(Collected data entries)
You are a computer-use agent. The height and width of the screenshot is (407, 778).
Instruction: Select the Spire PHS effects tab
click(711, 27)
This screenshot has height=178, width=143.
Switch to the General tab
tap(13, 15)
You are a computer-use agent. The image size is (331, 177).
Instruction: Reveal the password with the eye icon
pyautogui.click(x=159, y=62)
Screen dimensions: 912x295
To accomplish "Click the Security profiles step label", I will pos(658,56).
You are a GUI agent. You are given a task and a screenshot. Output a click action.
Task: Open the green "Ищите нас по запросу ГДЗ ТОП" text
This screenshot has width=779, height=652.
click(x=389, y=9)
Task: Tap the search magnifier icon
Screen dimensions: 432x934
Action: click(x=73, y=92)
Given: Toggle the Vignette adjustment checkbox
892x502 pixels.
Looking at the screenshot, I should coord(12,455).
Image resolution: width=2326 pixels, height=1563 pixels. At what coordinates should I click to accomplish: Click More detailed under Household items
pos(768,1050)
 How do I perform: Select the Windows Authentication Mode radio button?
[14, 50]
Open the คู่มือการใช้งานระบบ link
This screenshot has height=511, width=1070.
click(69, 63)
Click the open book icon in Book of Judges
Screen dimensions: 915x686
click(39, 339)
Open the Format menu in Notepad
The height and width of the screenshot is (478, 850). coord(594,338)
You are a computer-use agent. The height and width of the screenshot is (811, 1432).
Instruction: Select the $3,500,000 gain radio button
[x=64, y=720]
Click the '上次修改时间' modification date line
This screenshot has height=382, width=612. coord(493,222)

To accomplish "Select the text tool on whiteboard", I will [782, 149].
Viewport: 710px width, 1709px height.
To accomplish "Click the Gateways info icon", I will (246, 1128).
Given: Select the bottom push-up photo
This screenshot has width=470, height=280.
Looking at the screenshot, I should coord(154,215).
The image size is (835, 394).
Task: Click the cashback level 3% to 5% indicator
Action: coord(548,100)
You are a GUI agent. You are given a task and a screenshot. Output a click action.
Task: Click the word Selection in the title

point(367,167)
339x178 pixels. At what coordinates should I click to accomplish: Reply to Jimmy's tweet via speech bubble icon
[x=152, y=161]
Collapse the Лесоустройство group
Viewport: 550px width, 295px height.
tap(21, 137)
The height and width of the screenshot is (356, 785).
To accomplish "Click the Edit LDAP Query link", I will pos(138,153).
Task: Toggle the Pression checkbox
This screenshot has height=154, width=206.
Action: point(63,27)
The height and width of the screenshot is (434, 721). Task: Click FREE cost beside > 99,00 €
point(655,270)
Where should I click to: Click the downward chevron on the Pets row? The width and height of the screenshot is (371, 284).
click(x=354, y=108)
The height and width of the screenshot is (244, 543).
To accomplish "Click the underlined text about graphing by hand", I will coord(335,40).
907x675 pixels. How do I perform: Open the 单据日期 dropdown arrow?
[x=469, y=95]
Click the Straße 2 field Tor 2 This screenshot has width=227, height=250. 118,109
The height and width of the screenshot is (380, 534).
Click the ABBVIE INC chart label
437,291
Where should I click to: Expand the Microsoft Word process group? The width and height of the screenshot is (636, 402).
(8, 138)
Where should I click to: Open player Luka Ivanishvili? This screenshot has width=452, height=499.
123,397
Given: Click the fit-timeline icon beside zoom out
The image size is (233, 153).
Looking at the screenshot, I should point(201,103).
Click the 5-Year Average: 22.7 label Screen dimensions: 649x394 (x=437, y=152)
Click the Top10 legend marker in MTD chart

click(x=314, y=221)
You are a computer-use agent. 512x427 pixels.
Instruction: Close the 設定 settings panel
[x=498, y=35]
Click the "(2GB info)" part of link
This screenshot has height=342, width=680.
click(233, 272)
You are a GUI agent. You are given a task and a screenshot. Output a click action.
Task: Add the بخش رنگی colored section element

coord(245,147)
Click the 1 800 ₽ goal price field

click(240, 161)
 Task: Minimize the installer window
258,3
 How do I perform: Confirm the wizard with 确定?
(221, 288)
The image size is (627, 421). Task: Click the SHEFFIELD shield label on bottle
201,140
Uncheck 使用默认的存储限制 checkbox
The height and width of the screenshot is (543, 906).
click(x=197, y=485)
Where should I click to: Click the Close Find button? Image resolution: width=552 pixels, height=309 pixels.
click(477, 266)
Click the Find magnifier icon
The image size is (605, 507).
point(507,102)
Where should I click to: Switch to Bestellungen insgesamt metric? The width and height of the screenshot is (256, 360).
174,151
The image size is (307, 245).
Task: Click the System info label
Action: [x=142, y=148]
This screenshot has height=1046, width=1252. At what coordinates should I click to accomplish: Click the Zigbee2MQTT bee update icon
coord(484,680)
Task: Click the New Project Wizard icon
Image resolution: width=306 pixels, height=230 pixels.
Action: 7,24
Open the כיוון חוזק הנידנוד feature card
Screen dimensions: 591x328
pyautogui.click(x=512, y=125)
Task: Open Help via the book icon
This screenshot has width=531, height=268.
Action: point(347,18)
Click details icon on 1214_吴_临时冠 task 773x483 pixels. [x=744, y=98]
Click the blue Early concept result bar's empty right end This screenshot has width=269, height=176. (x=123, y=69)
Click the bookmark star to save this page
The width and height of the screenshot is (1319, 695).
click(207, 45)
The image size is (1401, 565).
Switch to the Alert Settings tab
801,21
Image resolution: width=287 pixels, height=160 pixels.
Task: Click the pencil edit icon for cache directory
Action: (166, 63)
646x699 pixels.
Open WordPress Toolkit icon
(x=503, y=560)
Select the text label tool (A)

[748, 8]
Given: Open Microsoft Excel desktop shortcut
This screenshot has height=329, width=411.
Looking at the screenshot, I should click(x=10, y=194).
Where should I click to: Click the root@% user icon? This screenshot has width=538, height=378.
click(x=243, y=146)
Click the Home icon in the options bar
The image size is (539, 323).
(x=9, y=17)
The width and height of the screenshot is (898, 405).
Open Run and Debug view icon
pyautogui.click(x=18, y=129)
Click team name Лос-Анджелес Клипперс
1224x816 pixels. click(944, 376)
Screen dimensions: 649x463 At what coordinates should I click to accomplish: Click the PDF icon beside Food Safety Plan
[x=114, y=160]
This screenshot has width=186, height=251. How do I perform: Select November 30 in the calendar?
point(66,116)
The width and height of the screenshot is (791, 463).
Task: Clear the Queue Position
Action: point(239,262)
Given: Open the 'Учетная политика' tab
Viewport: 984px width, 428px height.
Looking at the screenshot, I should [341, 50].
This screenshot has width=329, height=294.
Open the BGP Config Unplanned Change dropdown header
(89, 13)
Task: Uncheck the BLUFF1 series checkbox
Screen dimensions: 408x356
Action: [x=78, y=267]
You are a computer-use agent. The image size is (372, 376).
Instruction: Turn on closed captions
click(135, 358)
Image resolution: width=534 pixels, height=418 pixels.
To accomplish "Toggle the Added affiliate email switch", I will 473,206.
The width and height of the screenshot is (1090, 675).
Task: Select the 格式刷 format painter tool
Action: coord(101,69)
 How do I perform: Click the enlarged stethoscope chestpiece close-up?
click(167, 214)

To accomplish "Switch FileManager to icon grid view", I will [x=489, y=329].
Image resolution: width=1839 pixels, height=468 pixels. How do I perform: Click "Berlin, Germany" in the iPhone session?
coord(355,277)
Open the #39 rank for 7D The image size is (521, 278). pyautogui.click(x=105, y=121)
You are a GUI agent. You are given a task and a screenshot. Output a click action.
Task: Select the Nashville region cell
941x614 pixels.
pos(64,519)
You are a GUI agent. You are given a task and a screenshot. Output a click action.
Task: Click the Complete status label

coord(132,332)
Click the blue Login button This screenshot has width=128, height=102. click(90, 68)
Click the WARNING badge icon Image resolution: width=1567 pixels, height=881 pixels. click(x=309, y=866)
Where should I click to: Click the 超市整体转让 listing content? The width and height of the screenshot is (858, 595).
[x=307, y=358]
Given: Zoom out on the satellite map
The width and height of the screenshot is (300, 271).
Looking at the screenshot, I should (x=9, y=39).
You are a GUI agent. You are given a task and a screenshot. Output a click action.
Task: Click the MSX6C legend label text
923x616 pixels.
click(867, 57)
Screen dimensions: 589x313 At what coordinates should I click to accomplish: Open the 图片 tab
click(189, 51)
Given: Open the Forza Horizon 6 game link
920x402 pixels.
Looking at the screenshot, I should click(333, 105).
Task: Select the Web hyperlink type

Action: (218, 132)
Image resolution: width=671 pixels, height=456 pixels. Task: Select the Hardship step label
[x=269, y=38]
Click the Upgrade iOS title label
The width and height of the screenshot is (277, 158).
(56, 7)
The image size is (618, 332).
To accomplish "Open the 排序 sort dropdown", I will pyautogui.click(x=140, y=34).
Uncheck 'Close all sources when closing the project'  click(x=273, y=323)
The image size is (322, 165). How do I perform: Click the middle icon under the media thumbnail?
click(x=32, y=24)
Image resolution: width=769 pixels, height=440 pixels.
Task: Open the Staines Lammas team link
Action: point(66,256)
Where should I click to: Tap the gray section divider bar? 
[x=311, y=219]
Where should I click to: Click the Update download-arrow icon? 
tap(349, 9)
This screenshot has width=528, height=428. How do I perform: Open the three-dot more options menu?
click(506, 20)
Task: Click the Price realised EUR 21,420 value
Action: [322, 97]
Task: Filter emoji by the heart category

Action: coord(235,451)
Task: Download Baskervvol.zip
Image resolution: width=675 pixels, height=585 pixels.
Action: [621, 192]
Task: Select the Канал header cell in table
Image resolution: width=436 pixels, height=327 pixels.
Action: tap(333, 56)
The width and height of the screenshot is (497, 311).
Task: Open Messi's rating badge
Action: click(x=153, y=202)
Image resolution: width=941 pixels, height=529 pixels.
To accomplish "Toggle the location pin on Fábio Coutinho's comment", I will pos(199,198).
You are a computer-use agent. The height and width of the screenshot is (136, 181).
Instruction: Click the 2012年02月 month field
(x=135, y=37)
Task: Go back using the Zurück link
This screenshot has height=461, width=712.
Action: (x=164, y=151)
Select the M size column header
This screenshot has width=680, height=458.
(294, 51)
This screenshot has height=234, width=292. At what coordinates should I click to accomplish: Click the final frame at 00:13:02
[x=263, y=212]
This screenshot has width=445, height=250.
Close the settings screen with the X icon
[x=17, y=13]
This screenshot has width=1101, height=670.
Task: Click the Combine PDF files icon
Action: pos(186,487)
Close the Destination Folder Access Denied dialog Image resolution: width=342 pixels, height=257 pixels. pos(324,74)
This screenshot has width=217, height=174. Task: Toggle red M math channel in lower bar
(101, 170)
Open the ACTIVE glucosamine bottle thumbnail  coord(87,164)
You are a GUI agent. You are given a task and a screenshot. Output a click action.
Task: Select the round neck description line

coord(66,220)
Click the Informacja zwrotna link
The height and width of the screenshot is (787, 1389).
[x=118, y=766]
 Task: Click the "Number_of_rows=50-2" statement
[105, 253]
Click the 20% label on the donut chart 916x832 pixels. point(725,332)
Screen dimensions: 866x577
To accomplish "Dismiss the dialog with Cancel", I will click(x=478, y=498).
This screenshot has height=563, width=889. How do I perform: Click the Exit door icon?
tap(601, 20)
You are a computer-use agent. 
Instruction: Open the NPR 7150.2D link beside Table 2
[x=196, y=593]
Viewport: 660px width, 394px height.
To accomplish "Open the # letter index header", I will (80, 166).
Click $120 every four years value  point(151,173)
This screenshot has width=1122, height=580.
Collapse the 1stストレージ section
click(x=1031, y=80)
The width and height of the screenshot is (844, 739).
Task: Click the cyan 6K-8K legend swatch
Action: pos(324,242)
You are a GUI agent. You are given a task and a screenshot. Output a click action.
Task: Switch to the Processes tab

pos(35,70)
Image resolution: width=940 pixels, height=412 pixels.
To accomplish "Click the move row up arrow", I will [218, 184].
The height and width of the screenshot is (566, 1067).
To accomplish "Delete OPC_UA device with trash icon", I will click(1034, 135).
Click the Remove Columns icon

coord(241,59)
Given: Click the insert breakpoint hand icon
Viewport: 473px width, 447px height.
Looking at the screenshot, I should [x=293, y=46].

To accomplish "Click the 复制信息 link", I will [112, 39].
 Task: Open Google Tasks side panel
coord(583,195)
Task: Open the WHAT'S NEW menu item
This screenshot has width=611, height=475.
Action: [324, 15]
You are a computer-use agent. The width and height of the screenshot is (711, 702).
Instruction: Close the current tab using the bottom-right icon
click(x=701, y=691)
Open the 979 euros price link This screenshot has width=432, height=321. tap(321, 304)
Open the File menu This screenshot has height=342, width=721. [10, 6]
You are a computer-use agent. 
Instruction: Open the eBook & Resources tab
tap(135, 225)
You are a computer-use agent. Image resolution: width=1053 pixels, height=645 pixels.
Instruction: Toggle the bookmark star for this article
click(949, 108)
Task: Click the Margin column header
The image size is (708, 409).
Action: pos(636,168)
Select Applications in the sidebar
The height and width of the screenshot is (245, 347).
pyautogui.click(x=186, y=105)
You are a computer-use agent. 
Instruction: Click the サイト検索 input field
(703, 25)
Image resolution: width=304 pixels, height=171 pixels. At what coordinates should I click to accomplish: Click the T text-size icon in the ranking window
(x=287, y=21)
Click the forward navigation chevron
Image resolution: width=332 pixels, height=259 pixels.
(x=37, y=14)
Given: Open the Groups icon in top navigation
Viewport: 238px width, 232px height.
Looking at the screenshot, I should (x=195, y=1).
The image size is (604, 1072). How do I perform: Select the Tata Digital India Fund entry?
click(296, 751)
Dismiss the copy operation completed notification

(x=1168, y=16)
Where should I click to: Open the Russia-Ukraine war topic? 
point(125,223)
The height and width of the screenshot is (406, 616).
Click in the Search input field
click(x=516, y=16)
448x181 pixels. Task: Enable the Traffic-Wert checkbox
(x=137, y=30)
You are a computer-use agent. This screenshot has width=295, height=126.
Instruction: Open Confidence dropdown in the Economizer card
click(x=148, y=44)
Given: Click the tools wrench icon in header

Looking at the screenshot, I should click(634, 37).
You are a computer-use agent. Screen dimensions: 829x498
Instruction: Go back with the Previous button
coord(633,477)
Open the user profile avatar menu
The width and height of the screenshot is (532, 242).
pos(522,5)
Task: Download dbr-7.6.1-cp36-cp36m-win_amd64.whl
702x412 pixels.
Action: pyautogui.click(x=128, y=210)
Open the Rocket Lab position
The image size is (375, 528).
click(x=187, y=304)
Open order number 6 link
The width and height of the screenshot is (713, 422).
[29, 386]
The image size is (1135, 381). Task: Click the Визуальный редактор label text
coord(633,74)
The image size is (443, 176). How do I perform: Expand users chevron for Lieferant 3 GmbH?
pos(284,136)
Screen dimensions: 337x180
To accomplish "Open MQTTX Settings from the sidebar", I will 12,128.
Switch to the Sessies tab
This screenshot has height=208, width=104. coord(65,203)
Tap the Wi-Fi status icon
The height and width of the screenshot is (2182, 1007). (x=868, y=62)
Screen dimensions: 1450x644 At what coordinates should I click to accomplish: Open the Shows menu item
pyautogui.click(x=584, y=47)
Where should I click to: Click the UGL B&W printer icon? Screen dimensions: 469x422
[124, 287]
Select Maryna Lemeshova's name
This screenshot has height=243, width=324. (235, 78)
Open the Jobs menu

• EXERCISE:
Look through the lines above for "blue". Say how many have it, and give no other words.

• ANSWER SECTION:
2